Exercise prompt: Set down each record that follows exactly. Drop the images.

:::

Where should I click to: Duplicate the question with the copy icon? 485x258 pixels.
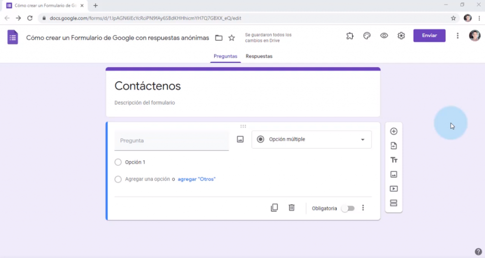pyautogui.click(x=274, y=208)
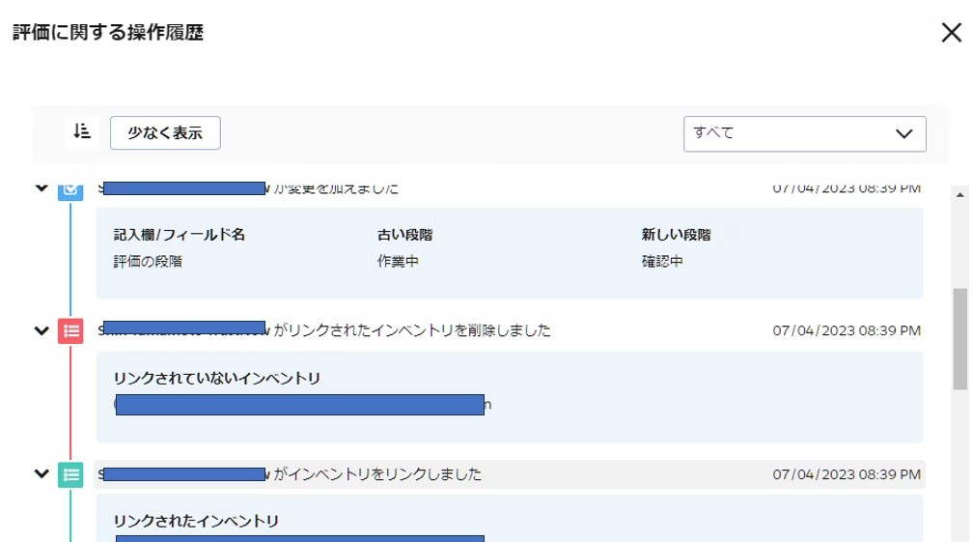
Task: Select the 作業中 old stage value
Action: (x=398, y=261)
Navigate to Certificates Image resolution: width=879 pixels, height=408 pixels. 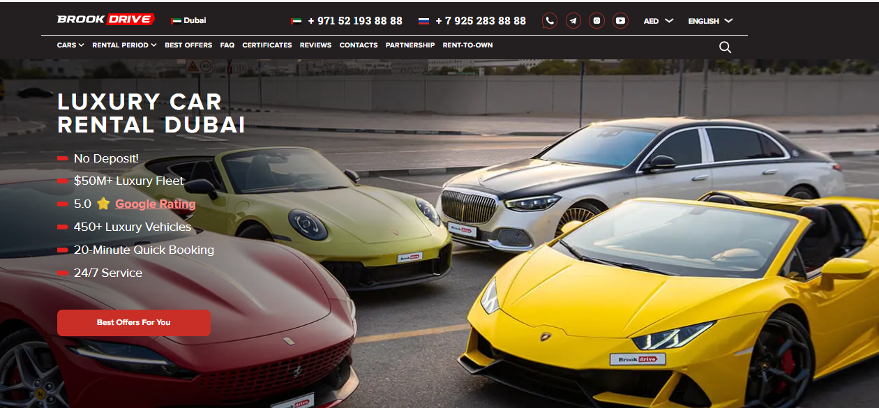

:::

Task result:
Where should I click to: Duplicate the question with the copy icon? 485x258 pixels.
pyautogui.click(x=274, y=208)
Task: Select the 作業中 old stage value
Action: (x=398, y=261)
Navigate to Certificates Image resolution: width=879 pixels, height=408 pixels. 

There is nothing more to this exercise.